==== Task inputs ====
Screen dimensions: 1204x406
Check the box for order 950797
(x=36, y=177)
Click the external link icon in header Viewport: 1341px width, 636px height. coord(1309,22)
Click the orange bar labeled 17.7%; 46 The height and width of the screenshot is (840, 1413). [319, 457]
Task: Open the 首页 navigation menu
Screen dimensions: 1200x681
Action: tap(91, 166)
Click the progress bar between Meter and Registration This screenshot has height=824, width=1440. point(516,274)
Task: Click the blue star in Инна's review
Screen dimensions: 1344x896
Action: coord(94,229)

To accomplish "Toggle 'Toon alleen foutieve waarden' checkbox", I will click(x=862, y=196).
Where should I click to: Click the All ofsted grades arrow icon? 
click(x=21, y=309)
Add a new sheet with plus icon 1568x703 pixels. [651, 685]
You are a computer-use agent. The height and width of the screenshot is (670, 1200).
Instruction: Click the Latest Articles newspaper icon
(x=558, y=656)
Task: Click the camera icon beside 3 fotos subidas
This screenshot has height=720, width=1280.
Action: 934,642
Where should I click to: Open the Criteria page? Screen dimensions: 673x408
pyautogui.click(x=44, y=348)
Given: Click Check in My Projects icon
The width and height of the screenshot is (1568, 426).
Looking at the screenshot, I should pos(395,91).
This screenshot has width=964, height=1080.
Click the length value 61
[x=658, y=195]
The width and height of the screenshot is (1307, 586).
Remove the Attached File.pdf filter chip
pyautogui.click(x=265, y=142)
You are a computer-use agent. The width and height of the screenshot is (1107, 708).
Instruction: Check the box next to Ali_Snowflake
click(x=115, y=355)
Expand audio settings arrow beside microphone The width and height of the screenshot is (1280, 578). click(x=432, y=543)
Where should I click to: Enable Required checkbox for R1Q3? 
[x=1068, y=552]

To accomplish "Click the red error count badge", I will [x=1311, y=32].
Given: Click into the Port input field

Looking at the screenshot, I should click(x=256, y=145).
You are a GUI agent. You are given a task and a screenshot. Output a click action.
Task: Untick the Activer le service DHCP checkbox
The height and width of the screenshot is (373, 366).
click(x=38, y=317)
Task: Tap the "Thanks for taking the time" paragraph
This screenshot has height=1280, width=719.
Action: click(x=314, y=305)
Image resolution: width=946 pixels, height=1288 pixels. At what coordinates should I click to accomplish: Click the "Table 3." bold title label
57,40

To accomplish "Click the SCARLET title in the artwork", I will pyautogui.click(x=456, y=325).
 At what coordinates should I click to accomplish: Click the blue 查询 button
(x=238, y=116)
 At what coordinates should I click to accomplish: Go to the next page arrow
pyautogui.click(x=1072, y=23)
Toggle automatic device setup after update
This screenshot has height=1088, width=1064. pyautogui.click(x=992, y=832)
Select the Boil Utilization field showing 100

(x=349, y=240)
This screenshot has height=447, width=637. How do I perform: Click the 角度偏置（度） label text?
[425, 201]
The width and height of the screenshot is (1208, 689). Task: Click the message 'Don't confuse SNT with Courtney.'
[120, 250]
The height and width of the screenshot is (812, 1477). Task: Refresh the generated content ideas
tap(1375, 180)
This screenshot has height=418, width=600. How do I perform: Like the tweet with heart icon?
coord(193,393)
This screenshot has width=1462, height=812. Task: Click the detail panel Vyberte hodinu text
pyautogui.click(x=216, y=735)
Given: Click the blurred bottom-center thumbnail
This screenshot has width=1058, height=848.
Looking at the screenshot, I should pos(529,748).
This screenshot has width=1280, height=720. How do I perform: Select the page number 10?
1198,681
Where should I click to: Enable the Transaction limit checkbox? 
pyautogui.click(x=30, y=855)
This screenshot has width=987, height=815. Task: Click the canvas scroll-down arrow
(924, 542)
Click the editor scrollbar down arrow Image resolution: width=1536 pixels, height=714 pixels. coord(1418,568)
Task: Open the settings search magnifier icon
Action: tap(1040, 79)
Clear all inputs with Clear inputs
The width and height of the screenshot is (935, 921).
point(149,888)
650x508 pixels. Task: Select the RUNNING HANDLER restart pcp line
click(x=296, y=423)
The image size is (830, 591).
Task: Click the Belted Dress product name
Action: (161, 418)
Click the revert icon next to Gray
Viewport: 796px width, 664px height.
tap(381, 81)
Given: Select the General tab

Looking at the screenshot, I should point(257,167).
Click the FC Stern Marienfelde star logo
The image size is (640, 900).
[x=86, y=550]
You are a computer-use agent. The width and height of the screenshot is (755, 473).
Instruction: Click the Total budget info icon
====
## Problem:
Your answer must be the complete data, repeated word for word.

## Result:
Screen dimensions: 1204x406
Check the box for order 950797
(x=36, y=177)
Click the external link icon in header Viewport: 1341px width, 636px height. coord(1309,22)
Click the orange bar labeled 17.7%; 46 The height and width of the screenshot is (840, 1413). [319, 457]
Task: Open the 首页 navigation menu
Screen dimensions: 1200x681
Action: tap(91, 166)
Click the progress bar between Meter and Registration This screenshot has height=824, width=1440. point(516,274)
Task: Click the blue star in Инна's review
Screen dimensions: 1344x896
Action: coord(94,229)

To accomplish "Toggle 'Toon alleen foutieve waarden' checkbox", I will click(x=862, y=196).
Where should I click to: Click the All ofsted grades arrow icon? 
click(x=21, y=309)
Add a new sheet with plus icon 1568x703 pixels. [651, 685]
You are a computer-use agent. The height and width of the screenshot is (670, 1200).
Instruction: Click the Latest Articles newspaper icon
(x=558, y=656)
Task: Click the camera icon beside 3 fotos subidas
This screenshot has height=720, width=1280.
Action: 934,642
Where should I click to: Open the Criteria page? Screen dimensions: 673x408
pyautogui.click(x=44, y=348)
Given: Click Check in My Projects icon
The width and height of the screenshot is (1568, 426).
Looking at the screenshot, I should pos(395,91).
This screenshot has width=964, height=1080.
Click the length value 61
[x=658, y=195]
The width and height of the screenshot is (1307, 586).
Remove the Attached File.pdf filter chip
pyautogui.click(x=265, y=142)
You are a computer-use agent. The width and height of the screenshot is (1107, 708).
Instruction: Check the box next to Ali_Snowflake
click(x=115, y=355)
Expand audio settings arrow beside microphone The width and height of the screenshot is (1280, 578). click(x=432, y=543)
Where should I click to: Enable Required checkbox for R1Q3? 
[x=1068, y=552]

To accomplish "Click the red error count badge", I will [x=1311, y=32].
Given: Click into the Port input field

Looking at the screenshot, I should click(x=256, y=145).
You are a GUI agent. You are given a task and a screenshot. Output a click action.
Task: Untick the Activer le service DHCP checkbox
The height and width of the screenshot is (373, 366).
click(x=38, y=317)
Task: Tap the "Thanks for taking the time" paragraph
This screenshot has height=1280, width=719.
Action: click(x=314, y=305)
Image resolution: width=946 pixels, height=1288 pixels. At what coordinates should I click to accomplish: Click the "Table 3." bold title label
57,40

To accomplish "Click the SCARLET title in the artwork", I will pyautogui.click(x=456, y=325).
 At what coordinates should I click to accomplish: Click the blue 查询 button
(x=238, y=116)
 At what coordinates should I click to accomplish: Go to the next page arrow
pyautogui.click(x=1072, y=23)
Toggle automatic device setup after update
This screenshot has height=1088, width=1064. pyautogui.click(x=992, y=832)
Select the Boil Utilization field showing 100

(x=349, y=240)
This screenshot has height=447, width=637. How do I perform: Click the 角度偏置（度） label text?
[425, 201]
The width and height of the screenshot is (1208, 689). Task: Click the message 'Don't confuse SNT with Courtney.'
[120, 250]
The height and width of the screenshot is (812, 1477). Task: Refresh the generated content ideas
tap(1375, 180)
This screenshot has height=418, width=600. How do I perform: Like the tweet with heart icon?
coord(193,393)
This screenshot has width=1462, height=812. Task: Click the detail panel Vyberte hodinu text
pyautogui.click(x=216, y=735)
Given: Click the blurred bottom-center thumbnail
This screenshot has width=1058, height=848.
Looking at the screenshot, I should pos(529,748).
This screenshot has width=1280, height=720. How do I perform: Select the page number 10?
1198,681
Where should I click to: Enable the Transaction limit checkbox? 
pyautogui.click(x=30, y=855)
This screenshot has width=987, height=815. Task: Click the canvas scroll-down arrow
(924, 542)
Click the editor scrollbar down arrow Image resolution: width=1536 pixels, height=714 pixels. coord(1418,568)
Task: Open the settings search magnifier icon
Action: tap(1040, 79)
Clear all inputs with Clear inputs
The width and height of the screenshot is (935, 921).
point(149,888)
650x508 pixels. Task: Select the RUNNING HANDLER restart pcp line
click(x=296, y=423)
The image size is (830, 591).
Task: Click the Belted Dress product name
Action: (161, 418)
Click the revert icon next to Gray
Viewport: 796px width, 664px height.
tap(381, 81)
Given: Select the General tab

Looking at the screenshot, I should point(257,167).
Click the FC Stern Marienfelde star logo
The image size is (640, 900).
[x=86, y=550]
You are a computer-use agent. The width and height of the screenshot is (755, 473).
Instruction: Click the Total budget info icon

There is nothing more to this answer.